A few months ago, I had the opportunity to facilitate a 4 week self-care group for women at The Well called “Refuel and Restore.”  This group used art, music and movement to help women re-connect to a deeper part of themselves. The hope was to use these creative modalities to help one another feel uplifted, inspired and most of all, validated in our experiences.  For me, validation ended up being the most powerful part. The amazing and all too important reminder that we are not alone. We are not alone in our experiences, our feelings, or this big journey we call life.  It also reminded me that we have community all around us, if we are open to receiving it.  In the simple fact that we are women, we have an unspoken connection, and layered on top of that, motherhood became another powerful experience of simple understanding.

The opening song for the group was called “Welcome to the Circle” by Betsy Rose.  The line that always sticks out to me is: “There is no one in this circle who has never felt this way.” I find this to be incredibly comforting, grounding and a source of great relief. Our experiences make us wise, and we all have something to give, and we all have something to learn.  Why don’t we come together to create this meaningful exchange? There were many beautiful moments shared throughout the 4 evenings we spent together. Even in this short time, I witnessed these seven women create shifts, and change in personal growth, great insights, delight in creativity and joy in the group process. There was laughter, a few tears, and what I believe was a deeper felt sense of connection.

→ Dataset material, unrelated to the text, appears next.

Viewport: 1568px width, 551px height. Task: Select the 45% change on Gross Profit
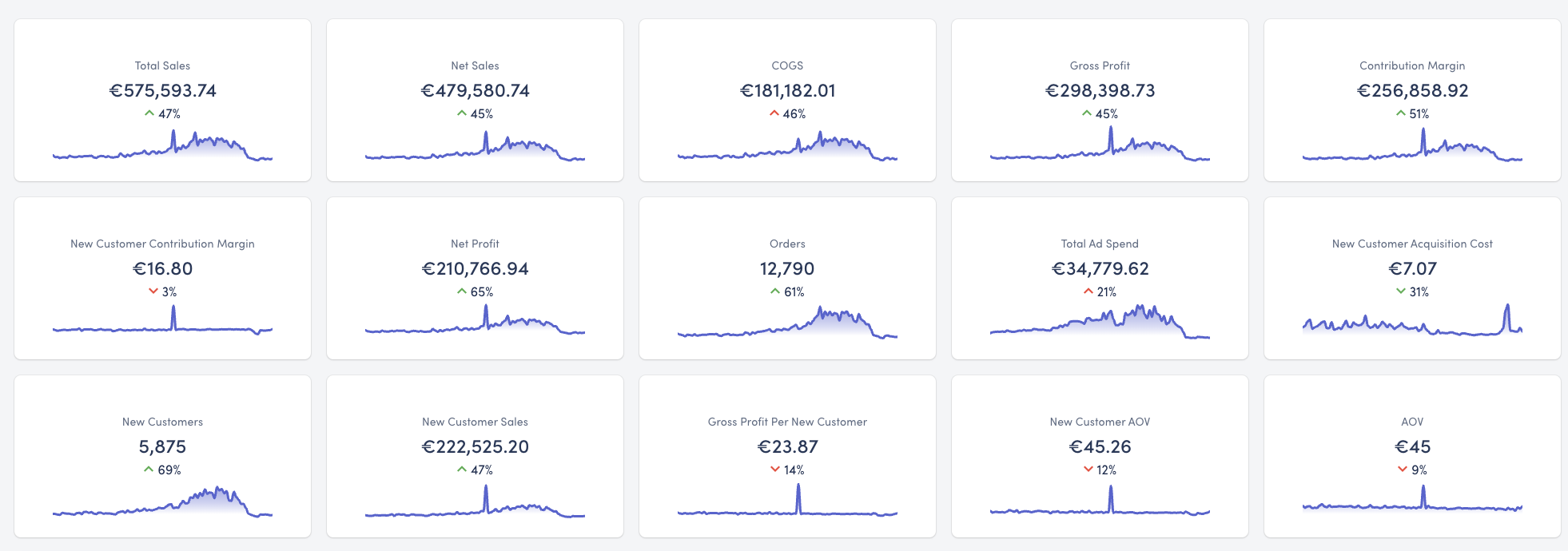(x=1107, y=114)
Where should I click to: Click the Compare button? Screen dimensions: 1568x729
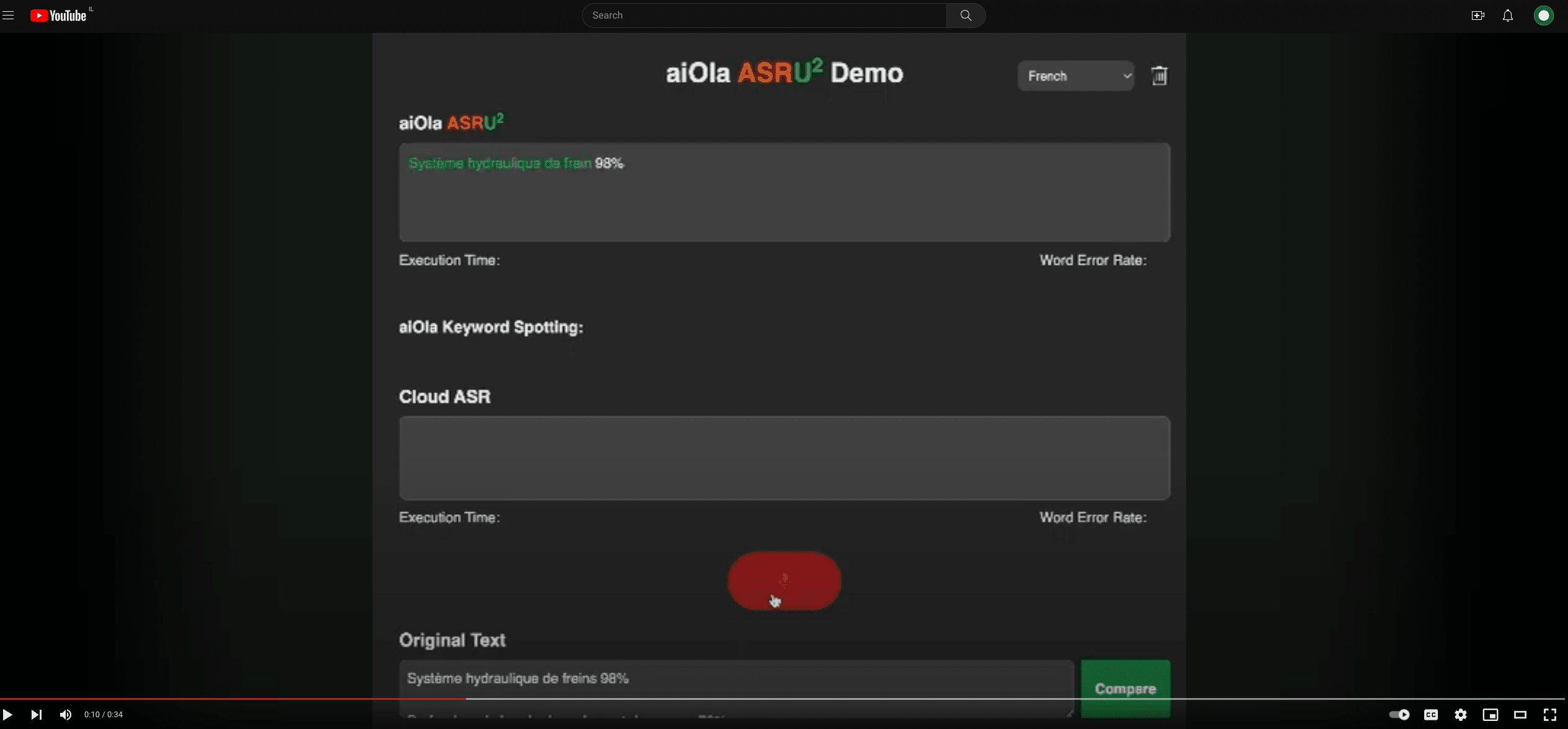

I have found that today, there are fewer and fewer opportunities for women to gather in community, and yet it is such a gift.  This group was promoted as a “gift to yourself” and I believe it was for all of the women there. And the added bonus was that it was an incredible gift for me!  

If you’re interested in future classes like Refuel and Restore, contact jmurphy@visitthewell.org


Jenny Murphy is a Licensed Mental Health Counselor, Art Therapist, and Certified Yoga Teacher.  Jenny is passionate about helping people use the creative process to facilitate a deeper connection to themselves and the world around them.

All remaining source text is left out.